Tartan Datascapes September 2021: Exploring the World of Data in Citizen Science!

Image of tripod in field by Jeremy Bishop on Unsplash.

Since this blog’s inception in 2019, a recurring topic I’ve explored in Tartan Datascapes is the fear and insecurity that we can experience with working with data. I myself am someone who still struggles with having confidence in analyzing data and writing code, and in my work at CMU Libraries, I work with many members of our campus community who share these struggles in their data journey. One of the most rewarding things about my job here is being able to help empower others to find opportunities in data skill development and advance their data journey in an affirming, supportive environment. So, you can imagine my excitement when I learned about some upcoming workshops at CMU Libraries that allow for data skills development in an open, flexible environment! In the September issue of Tartan Datascapes, I had the honor of chatting with Patrick Campbell, Project Coordinator for the Open Science and Data Collaborations program at CMU Libraries, about his interest in bringing citizen science opportunities to the CMU community.
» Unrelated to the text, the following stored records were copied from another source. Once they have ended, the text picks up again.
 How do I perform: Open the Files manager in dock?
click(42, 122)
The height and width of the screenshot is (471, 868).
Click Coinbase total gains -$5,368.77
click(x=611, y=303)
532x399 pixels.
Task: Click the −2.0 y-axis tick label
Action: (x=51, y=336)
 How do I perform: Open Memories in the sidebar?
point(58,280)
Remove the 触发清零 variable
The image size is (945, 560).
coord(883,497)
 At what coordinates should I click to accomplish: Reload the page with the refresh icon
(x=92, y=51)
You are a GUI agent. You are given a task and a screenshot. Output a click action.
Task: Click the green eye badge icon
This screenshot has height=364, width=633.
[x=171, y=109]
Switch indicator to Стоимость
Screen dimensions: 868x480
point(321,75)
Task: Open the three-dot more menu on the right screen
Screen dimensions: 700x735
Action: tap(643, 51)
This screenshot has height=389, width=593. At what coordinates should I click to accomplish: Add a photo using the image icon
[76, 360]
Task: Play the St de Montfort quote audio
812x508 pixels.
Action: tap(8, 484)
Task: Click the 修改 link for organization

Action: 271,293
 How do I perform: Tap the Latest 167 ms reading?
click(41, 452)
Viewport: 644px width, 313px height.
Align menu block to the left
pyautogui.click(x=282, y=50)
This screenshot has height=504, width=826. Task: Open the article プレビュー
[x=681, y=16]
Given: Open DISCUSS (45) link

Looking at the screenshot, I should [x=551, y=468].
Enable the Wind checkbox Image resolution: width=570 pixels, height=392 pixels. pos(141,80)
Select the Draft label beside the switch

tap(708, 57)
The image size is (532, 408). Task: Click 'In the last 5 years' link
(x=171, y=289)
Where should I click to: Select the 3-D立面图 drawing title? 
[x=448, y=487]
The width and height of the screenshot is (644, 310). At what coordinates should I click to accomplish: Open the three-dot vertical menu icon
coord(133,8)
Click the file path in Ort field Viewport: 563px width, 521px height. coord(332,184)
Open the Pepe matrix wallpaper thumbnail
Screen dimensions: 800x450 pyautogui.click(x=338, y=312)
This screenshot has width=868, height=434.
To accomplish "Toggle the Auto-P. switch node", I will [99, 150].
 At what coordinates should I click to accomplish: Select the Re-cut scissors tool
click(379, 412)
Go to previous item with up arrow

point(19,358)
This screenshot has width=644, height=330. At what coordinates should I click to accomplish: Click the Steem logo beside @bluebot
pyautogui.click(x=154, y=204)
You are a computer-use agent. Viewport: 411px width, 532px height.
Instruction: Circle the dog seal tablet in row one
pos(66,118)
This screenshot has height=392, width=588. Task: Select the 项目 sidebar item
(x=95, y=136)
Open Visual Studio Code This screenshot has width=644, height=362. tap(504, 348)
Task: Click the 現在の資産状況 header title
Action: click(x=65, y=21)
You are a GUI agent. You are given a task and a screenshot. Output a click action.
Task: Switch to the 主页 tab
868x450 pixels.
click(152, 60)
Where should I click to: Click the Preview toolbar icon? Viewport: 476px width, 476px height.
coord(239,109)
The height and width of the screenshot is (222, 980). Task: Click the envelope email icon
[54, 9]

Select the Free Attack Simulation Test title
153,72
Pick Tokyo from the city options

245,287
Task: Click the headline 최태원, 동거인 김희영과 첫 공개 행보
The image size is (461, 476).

So first, what is citizen science? Citizen science involves the public in scientific research opportunities, utilizing crowdsourcing and local knowledge to help accelerate scientific inquiry and advancement. Patrick first became interested in citizen science as a volunteer tour guide at an ecolodge in Costa Rica, giving tours of local ecosystems to international tourists. This experience eventually led him to managing his own volunteer program in the Peruvian Amazon, where in his recruitment of volunteers he saw a variety of backgrounds and science familiarity among interested applicants. Over time, the concept of citizen science began to crystallize as a way to bring people together to solve different problems within a scientific space.

An example project that Patrick managed through his program involved volunteers sorting into teams around what animal group they were most interested in, such as birds, mammals, reptiles and amphibians, etc. Then, volunteers go out into a geographic location and identify the animals they observe, noting important context in the environmental conditions at the time of observation, including the weather, the habitat type, the animal’s behavior, etc. Experiences such as this create opportunities for volunteers to develop their skills in collecting both quantitative and qualitative data while simultaneously taking part in important scientific inquiry.

Not only do projects such as this sound really fun, but they can be a great place for someone to explore their comfort (or lack of comfort!) around data. Patrick notes that these citizen science opportunities are created with folks who may be insecure around data in mind! Zero skill level is required to take part in these experiences and participants can expect to receive helpful training and encouragement in a collaborative environment!

Now, as a data management aficionado, I would be remiss if I didn’t ask about how data management comes into play during citizen science projects, especially when multiple people are collaborating in collecting data! Like in all research endeavors, Patrick reiterates that data management is extremely important in citizen science, even noting that “what distinguishes a good citizen science project from a bad one is the care and attention the project’s managers invest in data management.” Data management helps determine the quality of the project and its products, and many volunteers in citizen science projects can expect to receive at least some basic training in data management principles for the projects they are working on.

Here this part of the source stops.